To me, LLMs in practice are largely massively compute inefficient search engines plus really good language disambiguation.
Useful, but we have actually made no progress at all towards "real" AI. This is especially obvious if you ditch "AI" and call it artificial understanding. We have nothing.
> A software engineer would never just slop out an entire feature based on the first discussion with a stakeholder and then expect the stakeholder to continuously refine their statement until the right thing is slopped out. That's just not how it works and it makes very little sense.
Sorry couldn’t resist. Agile’s point was getting feedback during the process rather than after something is complete enough to be shipped thus minimizing risk and avoiding wasted effort.
Instead people are splitting up major projects into tiny shippable features and calling that agile while missing the point.
I've never seen a working scrum/agile/sprint/whatever product/project management system and I'm convinced it's because I've just never seen an actual implementation of one.
"Splitting up major projects into tiny shippable features and calling that agile" feels like a much more accurate description of what I've experienced.
I wish I'd gotten to see the real thing(s) so I could at least have an informed opinion.
Yea, I think scrum etc is largely a failure in practice.
The manager for the only team I think actually checked all the agile boxes had a UI background so she thought in terms of mock-ups, backend, and polishing as different tasks and was constantly getting client feedback between each stage. That specific approach isn’t universal, the feedback as part of the process definitely should be though.
What was a little surreal is the pace felt slow day to day but we were getting a lot done and it looked extremely polished while being essentially bug free at the end. An experienced team avoiding heavy processes, technical debt, and wasted effort goes a long way.
People misunderstand the system, I think. It's not holy writ, you take the parts of it that work for your team and ditch the rest. Iterate as you go.
The failure modes I've personally seen is an organization that isn't interested in cooperating or the person running the show is more interested in process than people. But I'd say those teams would struggle no matter what.
I put a lot of the responsibility for the PMing failures I've seen on the engineering side not caring to invest anything at all into the relationship.
Ultimately, I think it's up to the engineering side to do its best to leverage the process for better results, and I've seen very little of that (and it's of course always been the PM side's fault).
And you're right: use what works for you. I just haven't seen anything that felt like it actually worked. Maybe one problem is people iterating so fast/often they don't actually know why it's not working.
I've seen the real thing and it's pretty much splitting major projects into tiny shippable bits. Picking which bits and making it so they steadily add up to the desired outcomes is the hard part.

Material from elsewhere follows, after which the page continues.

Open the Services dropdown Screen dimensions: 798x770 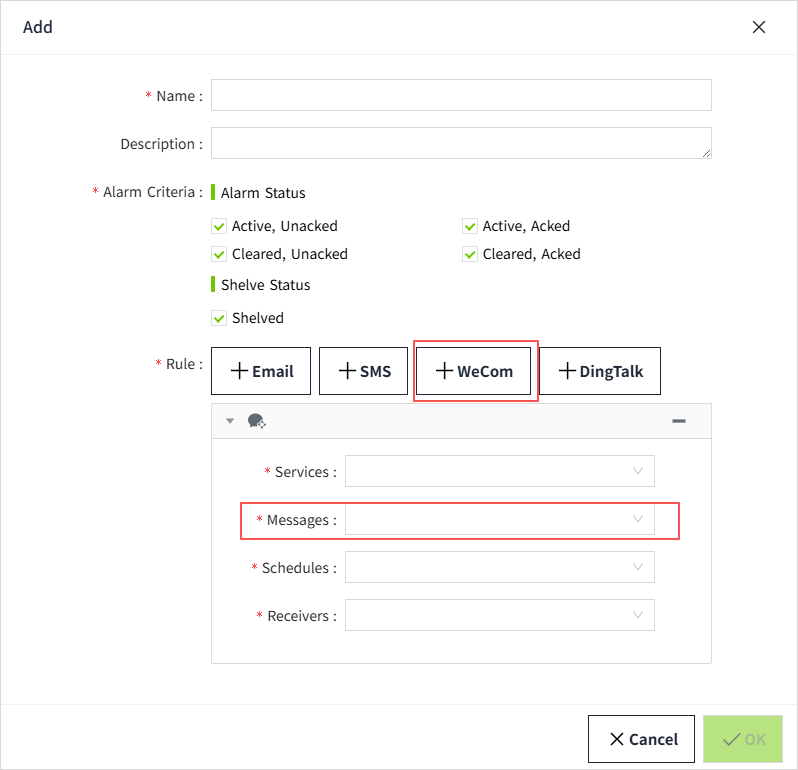pos(499,471)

Agile’s point was to get feedback based on actual demoable functionality, and iterate on that. If you ignore the “slop” pejorative, in the context of LLMs, what I quoted seems to fit the intent of Agile.
If you want to use an LLM to generate a minimal demoable increment, you can. The comment I replied to mentioned "feature", but that's a choice based on how you direct the LLM. On the other hand, LLM capabilities may change the optimal workflow somewhat.
Either way, the ability to produce "working software" (as the manifesto puts it) in "frequent" iterations (often just seconds with an LLM!) and iterate on feedback is core to Agile.
On top of that, it doesn't sound enjoyable. Anti slop sessions? Seriously?
Lastly, the largest problem I have with LLMs is that they are seemingly incapable of stopping to ask clarifying questions. This is because they do not have a true model of what is going on. Instead they truly are next token generators. A software engineer would never just slop out an entire feature based on the first discussion with a stakeholder and then expect the stakeholder to continuously refine their statement until the right thing is slopped out. That's just not how it works and it makes very little sense.